Five days after Japan made a soft landing on the near side of the moon, NASA said its lunar reconnaissance probe… Slim spotted Near the Theophilus crater while flying 80 kilometers above the lunar surface.

A JAXA official said the change in the direction of sunlight allowed the solar panels to be recharged, but it is still unclear how long the power will last. The original mission was intended to last only several days.

Using a multi-band spectroscopic camera, Slim is designed to analyze the composition of rocks on the Moon's surface, which could provide vital clues about the Moon's formation and origins.

The mission, which took decades to develop, was followed by a series of setbacks JapanSpace exploration plans. In March last year, the country's newest missile, the H3, was ordered to self-destruct after an engine failure shortly after launch.

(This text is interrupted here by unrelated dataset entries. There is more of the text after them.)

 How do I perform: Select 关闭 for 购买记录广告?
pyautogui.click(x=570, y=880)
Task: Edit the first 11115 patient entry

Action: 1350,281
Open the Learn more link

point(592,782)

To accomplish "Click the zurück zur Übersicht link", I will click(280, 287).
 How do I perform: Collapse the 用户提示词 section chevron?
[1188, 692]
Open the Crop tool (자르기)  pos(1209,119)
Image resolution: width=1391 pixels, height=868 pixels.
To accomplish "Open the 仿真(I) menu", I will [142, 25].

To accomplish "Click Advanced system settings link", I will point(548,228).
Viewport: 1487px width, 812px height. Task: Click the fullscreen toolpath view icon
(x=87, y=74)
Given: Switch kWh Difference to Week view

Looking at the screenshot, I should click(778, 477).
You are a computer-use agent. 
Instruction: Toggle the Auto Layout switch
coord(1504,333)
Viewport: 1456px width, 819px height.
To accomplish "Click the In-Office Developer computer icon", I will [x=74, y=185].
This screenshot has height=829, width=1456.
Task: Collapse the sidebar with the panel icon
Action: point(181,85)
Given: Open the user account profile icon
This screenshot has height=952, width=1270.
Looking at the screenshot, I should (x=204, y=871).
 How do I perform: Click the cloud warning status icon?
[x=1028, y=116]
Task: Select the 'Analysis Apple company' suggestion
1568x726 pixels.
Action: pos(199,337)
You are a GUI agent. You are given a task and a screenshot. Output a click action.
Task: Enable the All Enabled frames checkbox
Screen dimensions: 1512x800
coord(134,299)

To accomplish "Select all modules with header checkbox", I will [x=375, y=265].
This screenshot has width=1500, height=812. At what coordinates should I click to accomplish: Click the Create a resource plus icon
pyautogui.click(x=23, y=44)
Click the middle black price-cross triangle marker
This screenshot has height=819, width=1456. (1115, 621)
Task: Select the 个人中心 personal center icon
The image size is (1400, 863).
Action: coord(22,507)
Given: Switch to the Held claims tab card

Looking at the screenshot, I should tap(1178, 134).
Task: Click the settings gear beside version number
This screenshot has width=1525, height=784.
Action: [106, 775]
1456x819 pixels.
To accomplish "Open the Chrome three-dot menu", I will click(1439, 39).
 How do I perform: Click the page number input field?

An attempt by private exploration company I Space to achieve the world's first commercial moon landing failed in April.

The United States and other allies are closely following advances in Japanese space technology as they seek closer cooperation to compete against China. Experts said that Slim's “precision landing” technology would be crucial for future missions such as NASA's Artemis project.

The US space agency aims to land astronauts near the south pole of the moon. Craters in permanent shadow at the poles may contain large reservoirs of ice, offering huge potential for scientific discoveries, but also posing major navigational problems for safe landings and operations.